PF#55: Inflation and Interest Rates

For my weekly assignment, I was asked to talk about a government regulation that affects interest rates. Inflation is not really a “regulation” but it is something that the government does that affects interest rates; hence I have elected to write about it here.

Inflation is essentially the addition of new money into an already-existing currency, like the printing of new money, or when gold is turned into new coins. Inflation occurs over long periods of time, but (at least right now) is steadily happening, and shows no sign of stopping. Inflation is the devaluation of the dollar. New money, when printed, wasn’t worked for. It is just added into circulation. Here is an example which is much easier to understand: If there are one hundred coins of the exact same value on the entire planet, then each of those coins is going to be worth more than if there were one-thousand of those same coins. When new money is printed, money becomes less rare, and therefore, less valuable. What is the result of this? It costs more money to purchase the same amount of goods. If we were to time travel back in time to 1950 with a modern dollar, we would be able to buy about $12.50 worth of goods because of inflation.

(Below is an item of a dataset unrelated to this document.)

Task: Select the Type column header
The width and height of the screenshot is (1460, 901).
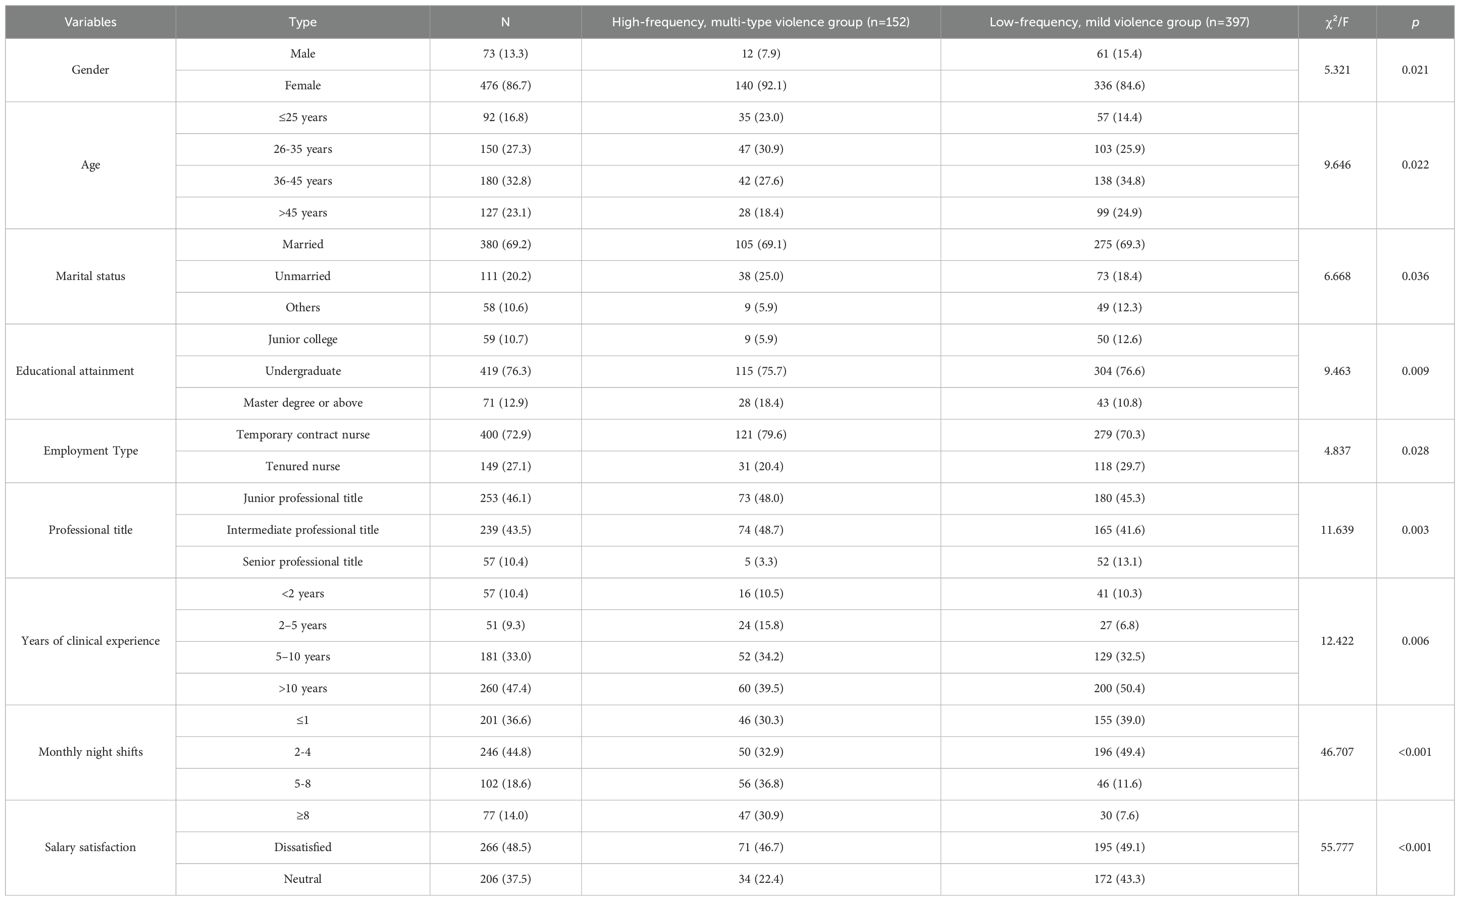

Now that we understand what inflation is, I can tell you about how it affects interest rates. Inflation means that your money looses value over time. If someone put $12.50 in a time capsule in 1950 and someone in 2023 dug it up, that money would have lost a lot of purchasing power, and so essentially that person lost money. It works the same way with loans. If a bank lends someone $30,000 today, and the term is 30 years, that $30,000 will have less purchasing power than if they used it today. This means that banks lose money. The way that they fix this problem is by increasing the interest rate so that it keeps up with inflation. They will end up with more money than they started with at the end of the loan’s term, and, if the rate was high enough, they actually gained money instead of losing it.

That pretty much sums up how inflation affects interest rates. It means that in order to keep banks from losing money, they have to charge more interest on the loan. That is one way that the government affects interest rates.